He also loves to read.
“Once there was a king and queen. They were happy together.”
Garrett reads at a very high level. The technical term is hyperlexic. His mom Michelle Groogan:
“He knew his alphabet, the sounds letters make at about 18 months, so before he could speak, he could read.”
“The child’s golden hair, the child’s golden hair seemed as magic as the flower. She kidnapped her. The end.”
Garrett has autism. On the spectrum, his condition is moderate. His mom says he can ask for a cookie, but he can’t engage in a real conversation.
He’s been in and out of private school and special education classes with the Houston Independent School District.
Last year in HISD was not a good year. Groogan says her son wasn’t learning anything. She worried about the class size and how the school managed Garrett’s behavior.
“Just to be told no, no, no. We had to stand up to them and that’s why we’ve gone this far.”
The Groogans are battling the district. They don’t think HISD has done a good job with their son, and they want to help other families.
They’ve turned to a little used due process hearing.
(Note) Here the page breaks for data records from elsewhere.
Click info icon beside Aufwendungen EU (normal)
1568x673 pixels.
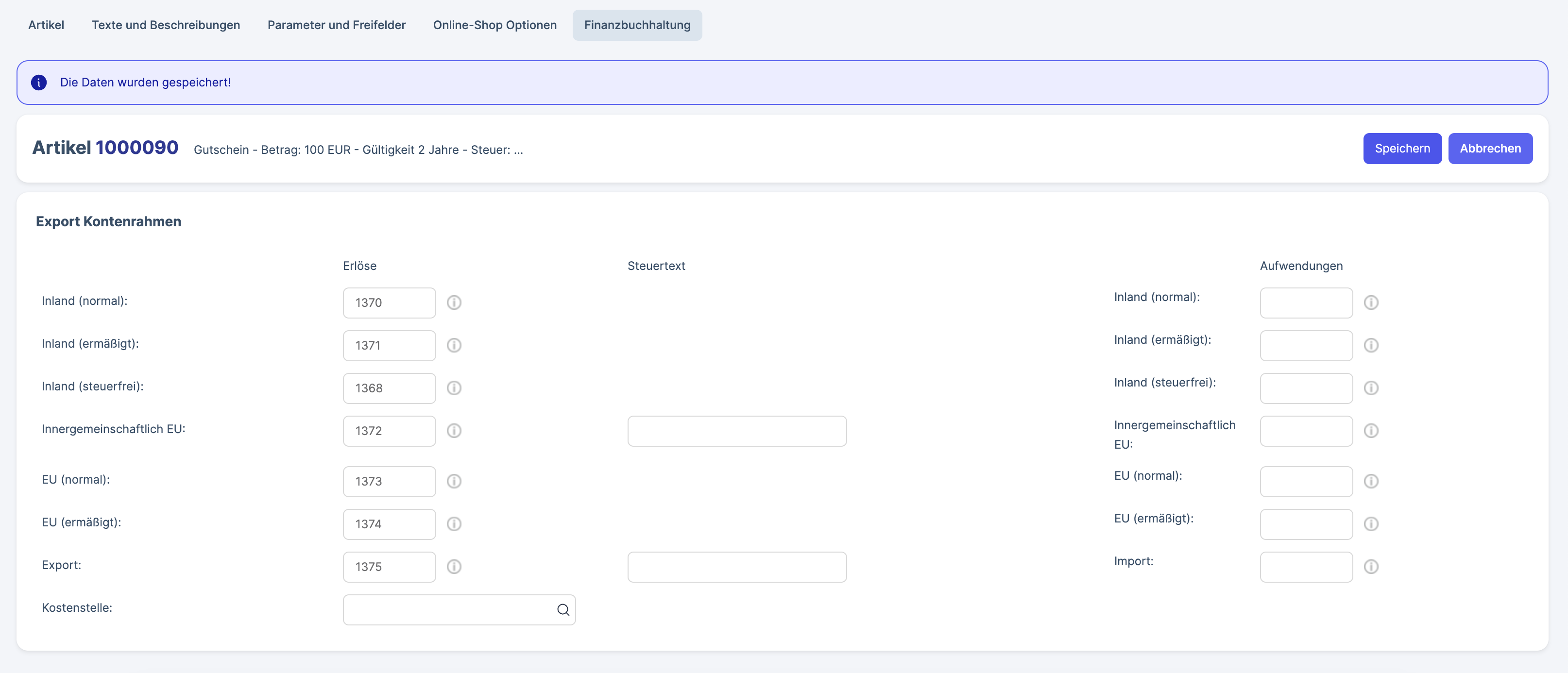pos(1371,481)
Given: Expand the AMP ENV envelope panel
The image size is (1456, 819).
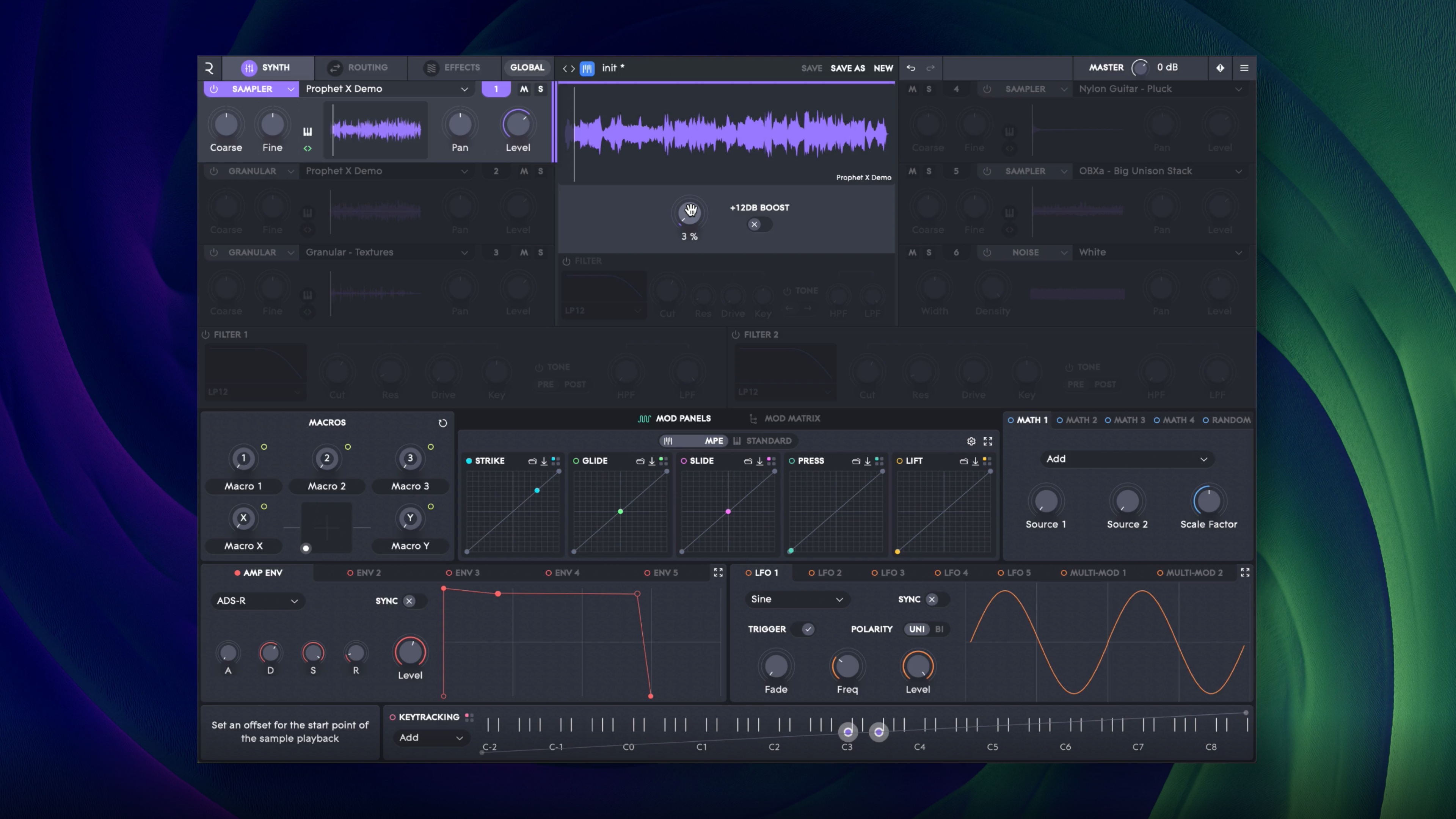Looking at the screenshot, I should 718,573.
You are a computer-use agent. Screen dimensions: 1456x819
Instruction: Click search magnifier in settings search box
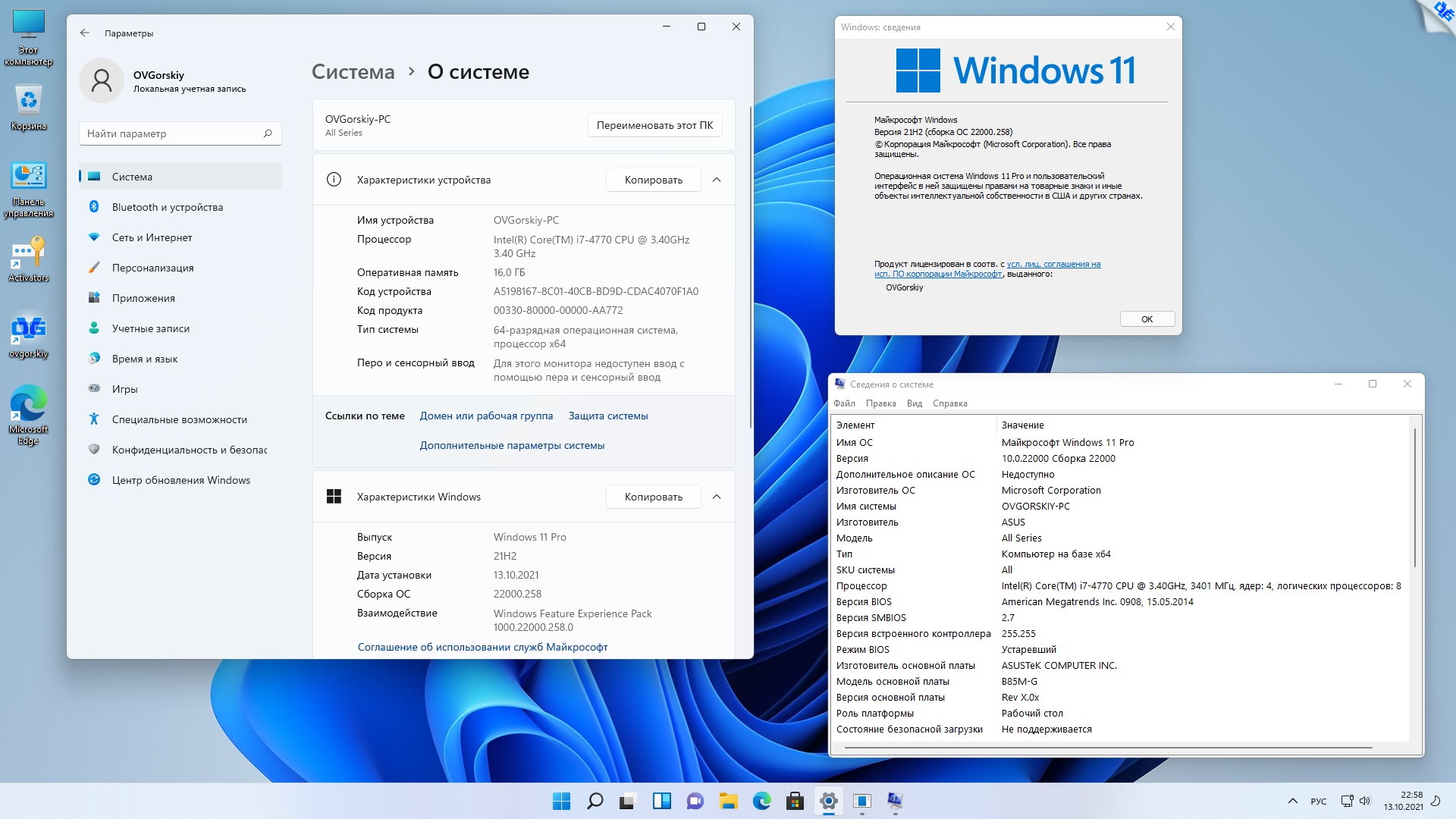(x=268, y=133)
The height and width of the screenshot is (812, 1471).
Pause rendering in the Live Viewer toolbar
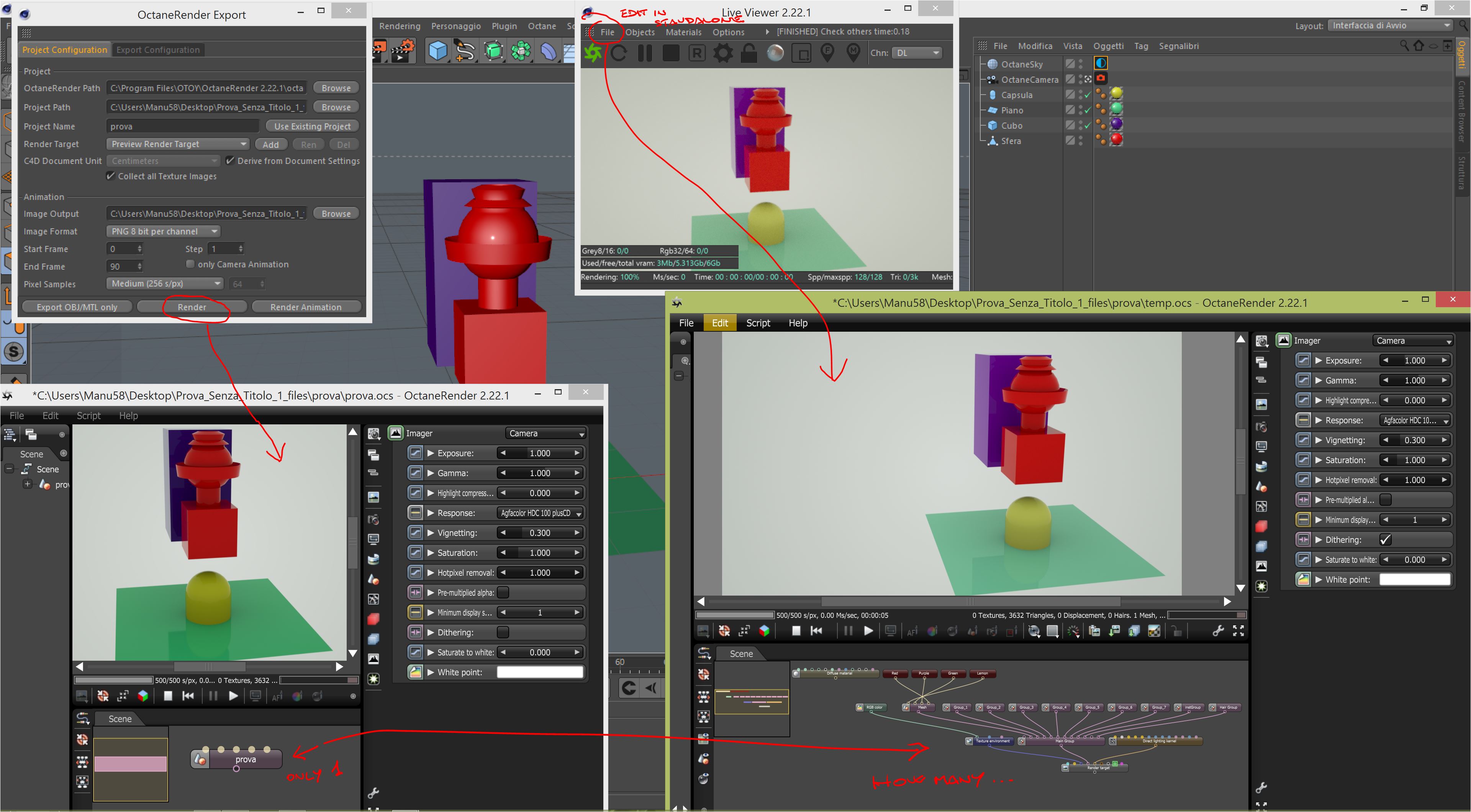645,53
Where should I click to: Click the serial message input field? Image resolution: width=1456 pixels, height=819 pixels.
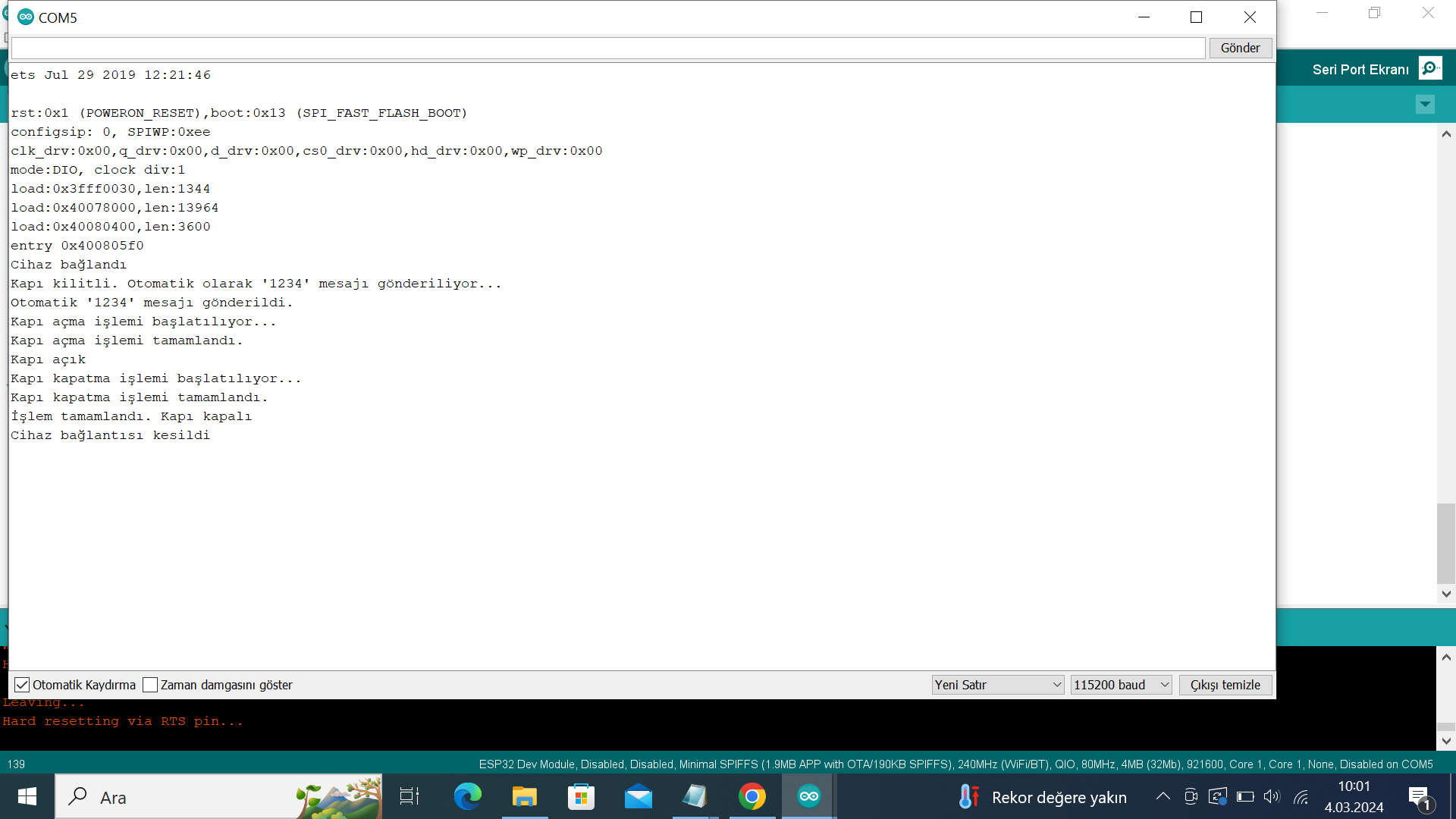click(607, 49)
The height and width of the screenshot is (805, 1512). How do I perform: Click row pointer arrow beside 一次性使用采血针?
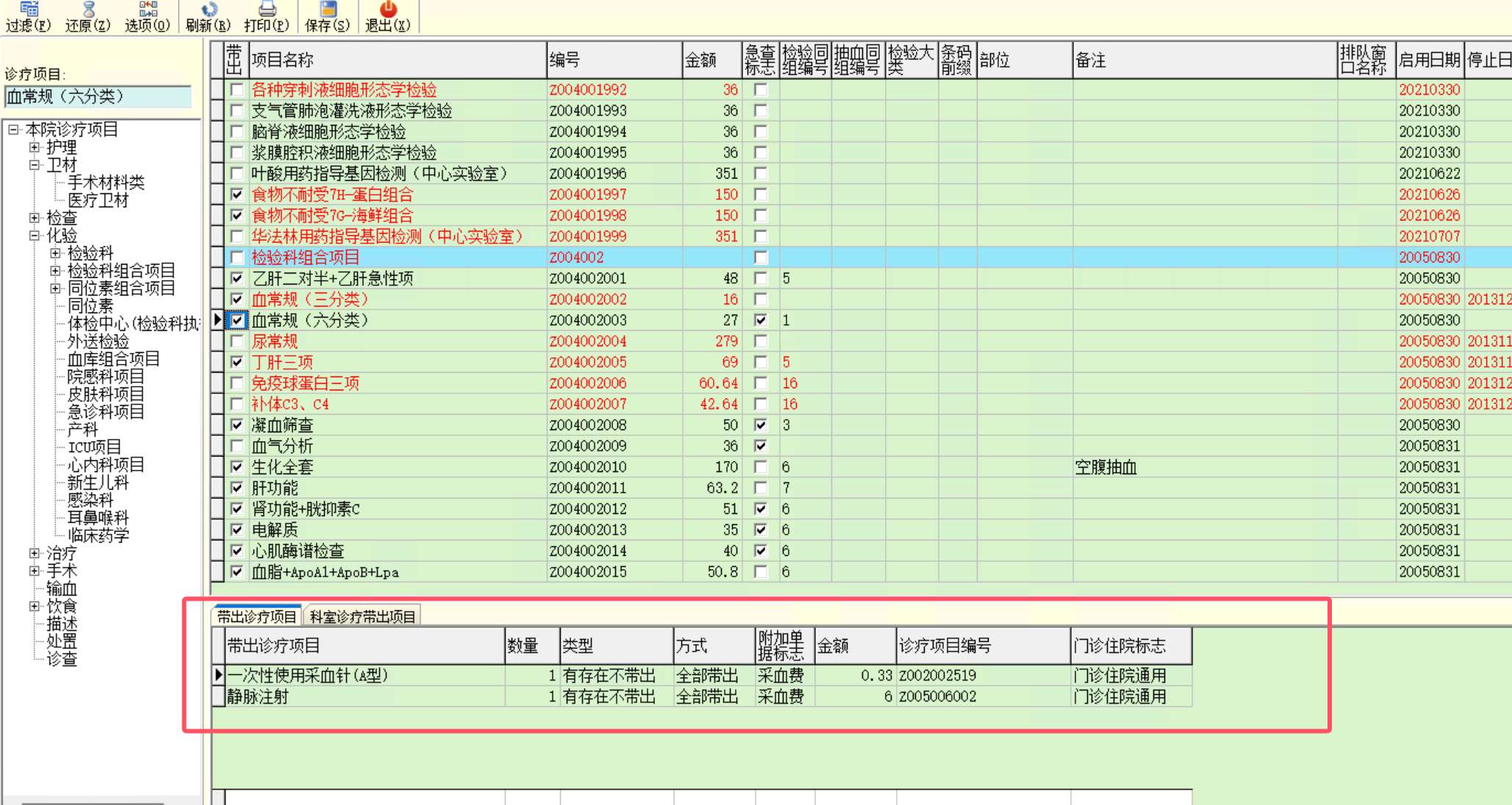pos(218,675)
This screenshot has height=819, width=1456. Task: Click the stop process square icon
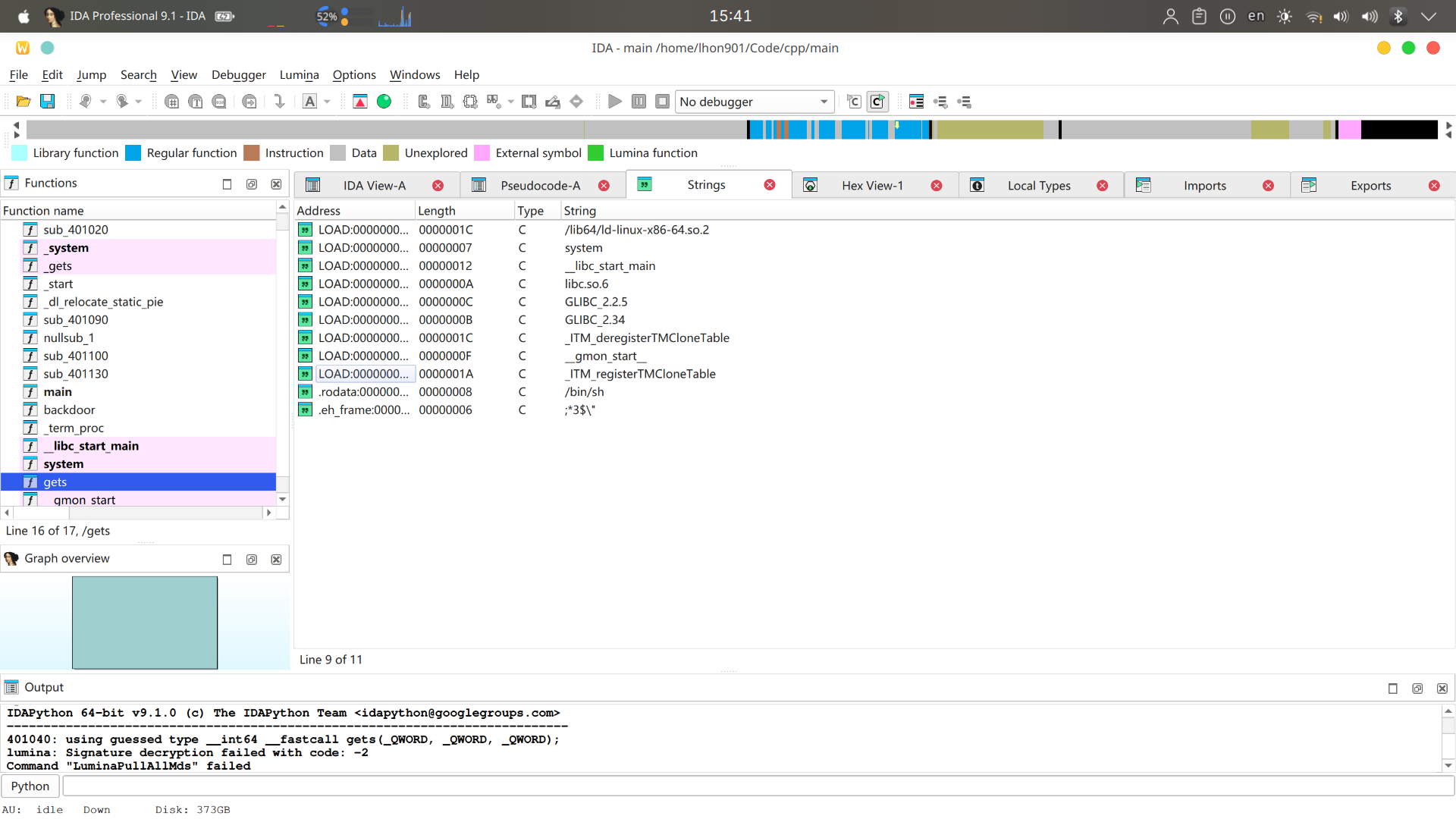662,102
Last year, there were just 28 hearings in Texas. It’s sort of a court for special education. There’s a hearing officer, attorneys, witnesses and stacks of evidence.
HISD declined to comment for this report. But at the hearing, HISD attorney, Hans Graff, said the dispute is over methodology.
Advocates say the hearings can be intimidating.
Lisa Goring is vice president of Autism Speaks, a national advocacy group. She says the process taxes parents — their time, money and emotion.
“So parents in many cases do try and avoid due process and really see it as a last resort.”
The Groogans felt they had to take a public stand, so they opened up the hearing, which is normally private.
The first day this week, more than a dozen people came. Mara Laviola drove six hours from Frisco, north of Dallas. She has a son with autism, too, and is one of the few parents in Texas that has had a hearing.
“When we get a parent that’s taking this type action and going up against the system, I think we have to stand by them. I don’t think the numbers are low because things are going well in Texas I think they’re low because parents have given up in Texas.”
The odds are not in the family’s favor. Of the 28 cases last year in Texas, parents won four, districts won 17 and seven were split.